Device and service substitution can create significant competition incentives that foster greater choice of communications services for consumers. The Roundtable discussed the different types of substitution that occur in the telecommunication services industry. It further addressed how policy-makers should measure substitutability in this arena in ways that will allow providers to optimize the capabilities of the system while allowing consumers to optimize choice.

Robert Atkinson, President of the Information Technology and Innovation Foundation, suggested that substitution can occur on several different levels.

  • Device Substitution. In some instances consumers are using mobile devices, like a tablet, instead of a computer.
  • Architecture Substitution.

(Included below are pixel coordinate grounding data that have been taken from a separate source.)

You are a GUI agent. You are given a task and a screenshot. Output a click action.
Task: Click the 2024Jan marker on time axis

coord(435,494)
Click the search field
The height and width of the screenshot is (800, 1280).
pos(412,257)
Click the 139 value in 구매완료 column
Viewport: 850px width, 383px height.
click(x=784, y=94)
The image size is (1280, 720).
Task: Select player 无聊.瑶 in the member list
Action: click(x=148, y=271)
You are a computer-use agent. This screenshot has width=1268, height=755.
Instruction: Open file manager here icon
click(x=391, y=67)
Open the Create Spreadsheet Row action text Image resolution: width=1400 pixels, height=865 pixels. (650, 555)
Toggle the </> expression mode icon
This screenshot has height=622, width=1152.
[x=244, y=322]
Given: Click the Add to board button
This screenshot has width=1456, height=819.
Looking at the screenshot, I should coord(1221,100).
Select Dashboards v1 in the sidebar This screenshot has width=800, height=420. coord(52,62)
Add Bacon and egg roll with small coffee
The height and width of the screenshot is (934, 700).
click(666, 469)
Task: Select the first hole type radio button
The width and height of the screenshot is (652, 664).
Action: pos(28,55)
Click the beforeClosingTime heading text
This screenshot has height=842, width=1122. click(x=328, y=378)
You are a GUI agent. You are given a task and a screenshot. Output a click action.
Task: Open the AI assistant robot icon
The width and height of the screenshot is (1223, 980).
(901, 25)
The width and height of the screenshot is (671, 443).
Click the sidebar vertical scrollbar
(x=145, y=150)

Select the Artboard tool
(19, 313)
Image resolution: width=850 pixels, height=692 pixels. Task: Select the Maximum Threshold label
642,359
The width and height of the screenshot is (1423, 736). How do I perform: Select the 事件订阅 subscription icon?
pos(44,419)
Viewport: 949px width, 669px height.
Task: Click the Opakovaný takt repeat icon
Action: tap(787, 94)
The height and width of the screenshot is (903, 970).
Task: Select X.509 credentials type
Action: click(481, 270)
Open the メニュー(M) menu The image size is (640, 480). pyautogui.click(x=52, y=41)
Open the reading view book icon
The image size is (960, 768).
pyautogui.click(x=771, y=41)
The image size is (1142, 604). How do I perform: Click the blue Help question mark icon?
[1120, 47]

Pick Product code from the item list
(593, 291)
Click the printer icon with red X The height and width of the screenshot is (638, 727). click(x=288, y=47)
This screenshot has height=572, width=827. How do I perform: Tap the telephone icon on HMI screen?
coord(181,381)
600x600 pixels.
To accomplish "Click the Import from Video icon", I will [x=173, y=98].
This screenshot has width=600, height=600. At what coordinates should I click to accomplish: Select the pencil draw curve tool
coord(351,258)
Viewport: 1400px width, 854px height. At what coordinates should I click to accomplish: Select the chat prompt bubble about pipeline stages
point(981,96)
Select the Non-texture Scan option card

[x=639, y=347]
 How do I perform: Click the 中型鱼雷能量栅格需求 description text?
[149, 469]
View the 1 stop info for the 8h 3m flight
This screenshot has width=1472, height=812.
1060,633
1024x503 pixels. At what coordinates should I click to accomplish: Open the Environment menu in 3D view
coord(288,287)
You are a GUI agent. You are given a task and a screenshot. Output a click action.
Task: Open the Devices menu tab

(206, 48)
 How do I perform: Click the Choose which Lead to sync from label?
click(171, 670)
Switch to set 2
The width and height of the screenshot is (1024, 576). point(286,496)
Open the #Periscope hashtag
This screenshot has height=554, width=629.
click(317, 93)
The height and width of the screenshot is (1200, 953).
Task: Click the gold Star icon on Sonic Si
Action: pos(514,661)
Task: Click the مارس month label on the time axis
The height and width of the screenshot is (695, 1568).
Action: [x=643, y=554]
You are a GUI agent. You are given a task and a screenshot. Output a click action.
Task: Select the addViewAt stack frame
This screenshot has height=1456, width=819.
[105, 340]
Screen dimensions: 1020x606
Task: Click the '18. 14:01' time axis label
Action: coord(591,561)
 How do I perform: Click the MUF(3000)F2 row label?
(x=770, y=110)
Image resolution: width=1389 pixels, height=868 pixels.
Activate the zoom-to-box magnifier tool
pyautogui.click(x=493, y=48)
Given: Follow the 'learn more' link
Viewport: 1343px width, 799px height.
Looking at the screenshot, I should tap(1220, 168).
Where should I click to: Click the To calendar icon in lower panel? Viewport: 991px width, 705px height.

Architecture substitution is rather narrow and generally consists of substituting voice over IP for PSTN.
  • Application Substitution. Application substitution usually occurs when consumers use a different medium to communicate other than voice, such as a video call.
  • Video Substitution. Video application substitution refers to consumers using alternatives to cable, like over the top services, for television.
  • Network Substitution. Network substitution refers to the broader substitution of wireless for wired. Within network substitution there are four types of wireless connection options:
    • Fixed wireless;
    • Mobile/cellular;
    • Untethered Wi-Fi in home; and
    • Untethered Wi-Fi outside the home.

There are reasons that substitution is beginning to be an attractive option for many consumers. Contemporary wireless technologies like 4G, LTE and LTE Advanced make services like video streaming over wireless comparable to video streaming over wired. Mobile devices, such as tablets, are now available with wireless plans built in and with the ability to offload to carrier supplied hotspots, as discussed previously. Additionally, the costs associated with wireless are increasingly manageable, especially if there is a family or business plan that only charges a small amount to add an additional line.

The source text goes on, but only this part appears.